◆ YOUR ASSIGNMENT: Output every line of the material exactly.

◆ RECORDS PROVIDED:

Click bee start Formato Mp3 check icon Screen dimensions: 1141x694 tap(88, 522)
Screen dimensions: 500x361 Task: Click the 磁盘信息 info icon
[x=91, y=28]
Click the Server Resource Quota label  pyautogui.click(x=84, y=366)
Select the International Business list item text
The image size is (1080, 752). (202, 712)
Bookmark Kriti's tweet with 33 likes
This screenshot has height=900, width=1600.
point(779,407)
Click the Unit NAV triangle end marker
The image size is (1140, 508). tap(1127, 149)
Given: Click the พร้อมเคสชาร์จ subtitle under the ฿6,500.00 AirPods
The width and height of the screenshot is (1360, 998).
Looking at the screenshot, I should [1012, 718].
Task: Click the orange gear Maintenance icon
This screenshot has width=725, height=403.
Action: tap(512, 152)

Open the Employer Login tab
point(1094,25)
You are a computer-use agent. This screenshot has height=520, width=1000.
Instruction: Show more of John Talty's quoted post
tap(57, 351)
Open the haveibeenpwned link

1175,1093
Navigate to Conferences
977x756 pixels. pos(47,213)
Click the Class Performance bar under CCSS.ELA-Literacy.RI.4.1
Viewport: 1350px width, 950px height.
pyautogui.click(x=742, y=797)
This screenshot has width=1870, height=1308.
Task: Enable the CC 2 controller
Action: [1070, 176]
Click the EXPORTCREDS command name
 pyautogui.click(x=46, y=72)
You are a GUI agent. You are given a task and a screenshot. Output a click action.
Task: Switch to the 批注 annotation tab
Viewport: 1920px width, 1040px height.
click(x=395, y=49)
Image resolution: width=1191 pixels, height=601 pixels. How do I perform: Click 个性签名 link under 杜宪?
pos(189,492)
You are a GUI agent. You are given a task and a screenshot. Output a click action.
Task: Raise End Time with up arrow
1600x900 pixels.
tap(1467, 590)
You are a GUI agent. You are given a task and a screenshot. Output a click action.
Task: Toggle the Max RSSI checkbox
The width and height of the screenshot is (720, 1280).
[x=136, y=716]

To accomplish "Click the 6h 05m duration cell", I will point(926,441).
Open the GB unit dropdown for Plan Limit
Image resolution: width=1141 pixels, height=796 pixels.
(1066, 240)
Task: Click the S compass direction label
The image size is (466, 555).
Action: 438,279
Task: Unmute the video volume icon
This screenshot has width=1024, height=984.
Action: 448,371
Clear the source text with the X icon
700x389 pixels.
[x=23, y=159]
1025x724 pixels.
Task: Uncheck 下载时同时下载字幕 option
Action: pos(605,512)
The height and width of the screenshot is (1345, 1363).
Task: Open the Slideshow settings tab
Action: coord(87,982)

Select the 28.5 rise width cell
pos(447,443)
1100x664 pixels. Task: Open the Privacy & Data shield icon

◆ YOUR SOLUTION:
Click bee start Formato Mp3 check icon Screen dimensions: 1141x694 tap(88, 522)
Screen dimensions: 500x361 Task: Click the 磁盘信息 info icon
[x=91, y=28]
Click the Server Resource Quota label  pyautogui.click(x=84, y=366)
Select the International Business list item text
The image size is (1080, 752). (202, 712)
Bookmark Kriti's tweet with 33 likes
This screenshot has height=900, width=1600.
point(779,407)
Click the Unit NAV triangle end marker
The image size is (1140, 508). tap(1127, 149)
Given: Click the พร้อมเคสชาร์จ subtitle under the ฿6,500.00 AirPods
The width and height of the screenshot is (1360, 998).
Looking at the screenshot, I should [1012, 718].
Task: Click the orange gear Maintenance icon
This screenshot has width=725, height=403.
Action: tap(512, 152)

Open the Employer Login tab
point(1094,25)
You are a computer-use agent. This screenshot has height=520, width=1000.
Instruction: Show more of John Talty's quoted post
tap(57, 351)
Open the haveibeenpwned link

1175,1093
Navigate to Conferences
977x756 pixels. pos(47,213)
Click the Class Performance bar under CCSS.ELA-Literacy.RI.4.1
Viewport: 1350px width, 950px height.
pyautogui.click(x=742, y=797)
This screenshot has width=1870, height=1308.
Task: Enable the CC 2 controller
Action: [1070, 176]
Click the EXPORTCREDS command name
 pyautogui.click(x=46, y=72)
You are a GUI agent. You are given a task and a screenshot. Output a click action.
Task: Switch to the 批注 annotation tab
Viewport: 1920px width, 1040px height.
click(x=395, y=49)
Image resolution: width=1191 pixels, height=601 pixels. How do I perform: Click 个性签名 link under 杜宪?
pos(189,492)
You are a GUI agent. You are given a task and a screenshot. Output a click action.
Task: Raise End Time with up arrow
1600x900 pixels.
tap(1467, 590)
You are a GUI agent. You are given a task and a screenshot. Output a click action.
Task: Toggle the Max RSSI checkbox
The width and height of the screenshot is (720, 1280).
[x=136, y=716]

To accomplish "Click the 6h 05m duration cell", I will point(926,441).
Open the GB unit dropdown for Plan Limit
Image resolution: width=1141 pixels, height=796 pixels.
(1066, 240)
Task: Click the S compass direction label
The image size is (466, 555).
Action: 438,279
Task: Unmute the video volume icon
This screenshot has width=1024, height=984.
Action: 448,371
Clear the source text with the X icon
700x389 pixels.
[x=23, y=159]
1025x724 pixels.
Task: Uncheck 下载时同时下载字幕 option
Action: pos(605,512)
The height and width of the screenshot is (1345, 1363).
Task: Open the Slideshow settings tab
Action: coord(87,982)

Select the 28.5 rise width cell
pos(447,443)
1100x664 pixels. Task: Open the Privacy & Data shield icon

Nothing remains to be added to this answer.